# Text block
63 In her submission to us on the present application, the second specific point made by Ms Green in defending the merits of the appeal (see [35] above) was that the positive evidence submitted to the Tribunal regarding the current state of his practice rendered ‘challengeable’ its decision on ‘public interest’.

64 Our rejection, at [67 – 73], of this ground of appeal in its various aspects stemmed from our conclusion that the Tribunal had properly interpreted and applied s 32(2) in accordance with the following statement of principle, which we set out in our judgment at [68]:-

            Correctly interpreted, s 32(2) requires that before suspending or deregistering a veterinary surgeon, the Tribunal must determine whether any public interest considerations in favour of his or her being permitted to remain in practice outweigh the evident public interest in ensuring that all those who are permitted to practise are fit to do so.

65 The specific point made by Ms Green is not enough in itself to establish that, contrary to our decision on the appeal, the Tribunal in fact erred in law. In our view, it does not weigh significantly in the decision that we now have to make, which is whether the appeal had a ‘real prospect of success’.

Conclusion

66 In the light of this review of the principal features of our decision on the appeal, we conclude that the absence of any error of law in the reasoning of the Tribunal was sufficiently evident at the outset to warrant categorising the appeal as one ‘without any real prospect of success’.

67 As this review shows, no point of law arose on which the relevant statutory provisions or case law raised difficulties of ascertainment. There was no issue in relation to which the Tribunal was alleged to have made a finding without any evidence at all to support it. On a number of issues, it was claimed that the Tribunal failed to take all relevant considerations into account. In relation to each of these issues, however, the terms of its judgment showed that this was not the case.

# Dataset content

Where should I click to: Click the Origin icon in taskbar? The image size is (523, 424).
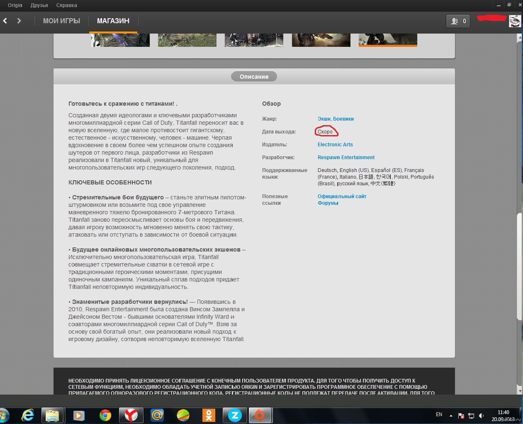(x=260, y=415)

# Exercise description
Return the full appeal judgment passage word for word. Rely only on the appeal judgment passage.

# Reply to the task
63 In her submission to us on the present application, the second specific point made by Ms Green in defending the merits of the appeal (see [35] above) was that the positive evidence submitted to the Tribunal regarding the current state of his practice rendered ‘challengeable’ its decision on ‘public interest’.

64 Our rejection, at [67 – 73], of this ground of appeal in its various aspects stemmed from our conclusion that the Tribunal had properly interpreted and applied s 32(2) in accordance with the following statement of principle, which we set out in our judgment at [68]:-

            Correctly interpreted, s 32(2) requires that before suspending or deregistering a veterinary surgeon, the Tribunal must determine whether any public interest considerations in favour of his or her being permitted to remain in practice outweigh the evident public interest in ensuring that all those who are permitted to practise are fit to do so.

65 The specific point made by Ms Green is not enough in itself to establish that, contrary to our decision on the appeal, the Tribunal in fact erred in law. In our view, it does not weigh significantly in the decision that we now have to make, which is whether the appeal had a ‘real prospect of success’.

Conclusion

66 In the light of this review of the principal features of our decision on the appeal, we conclude that the absence of any error of law in the reasoning of the Tribunal was sufficiently evident at the outset to warrant categorising the appeal as one ‘without any real prospect of success’.

67 As this review shows, no point of law arose on which the relevant statutory provisions or case law raised difficulties of ascertainment. There was no issue in relation to which the Tribunal was alleged to have made a finding without any evidence at all to support it. On a number of issues, it was claimed that the Tribunal failed to take all relevant considerations into account. In relation to each of these issues, however, the terms of its judgment showed that this was not the case.